How is it I just now discovered this wonderful discussion? Thank you Lucy and Danielle for your comments. I love your natural approach to this idea, Danielle. You must have a strong sense of our common humanity and are able to create diverse characters as the real world does--seamlessly, naturally, unassumingly. I wish more people would do this. I'm always frustrated when a book with a lot of characters has no gay characters because EVERYONE in real life knows gay people, and every character should. And we are a diverse nation by every definition of diversity, so diverse characters should just happen, as I think you do it, Danielle. But if I don't quite have it right, please elaborate because your post intrigues me.

The challenge is writing about minority characters whose experiences aren't ours. Can I write about an African-American character? I did so in a novella, and I hope I did so faithfully. I'd like to think I did so as you describe--naturally, with common humanity underpinning the tale.

It's kind of like another issue I spend time thinking about--characters doing real things. It bugs me in books when characters never go to the bathroom.
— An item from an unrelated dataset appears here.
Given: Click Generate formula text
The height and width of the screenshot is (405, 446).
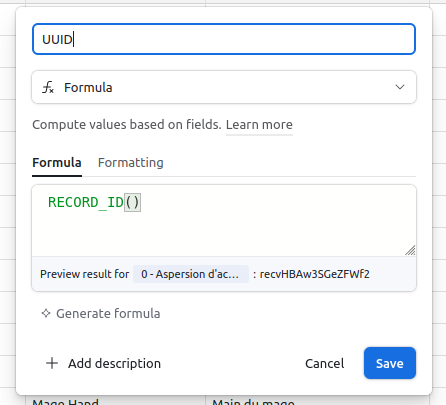Looking at the screenshot, I should click(108, 314).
What is natural is what should be written about, including all our diverse ways of being. Thanks for the food for thought.


ChapterXXI
Posted: Wednesday, July 8, 2015 9:44 PM
Joined: 7/8/2015
Posts: 3


Oh Boy!

I delve deep into the characterizations of my diverse characters. They are, admittedly, your usual group of common folks, but I figure you just can't write about them enough. My cast includes Blacks, Whites and Hispanic - that's what I know, that's what the setting calls for. In my quest for embracing diversity, I see no need to add, say, an Eskimo to the mix, I don't think their lung capacity could handle the dry southwest.

 

I prefer to focus on what makes a person diverse, other than skin color, and that alone keeps me rather busy. 

 

 


Perry
Posted: Thursday, July 9, 2015 9:29 PM
Joined: 9/17/2013
Posts: 104


I'm an aged middle class white guy living in the Upper Midwest. I have or have had friends and/or coworkers who are like me, and also people who are from elsewhere in our country, who practice different religions, are straight or gay or lesbian and two who are transgender, are African (from three different countries), African-American, Asian, Asian-American, from any of several different European or Scandinavian countries, American Indian, and from different social or economic strata and different generations. Some of these people are female. 


We're all are more alike than we are different. 


But we are different. My WIP details a conflict between my American Indian MC and her mixed race partner and love interest, against two wealthy white businessmen. It is a clash of value systems and cultures. Neither system is necessarily bad or good, but one has to win out, and one will win out when it better understands the other and adjusts to the shared environment. 




Peter Carlyle
Posted: Thursday, August 20, 2015 5:51 AM
Joined: 8/20/2015
Posts: 19


On a technical issue it's important to have characters with diverse names to help identify them. I make a list of their names I'm alphabetical order and won't have two characters of the same sex whose names begin with the same letter.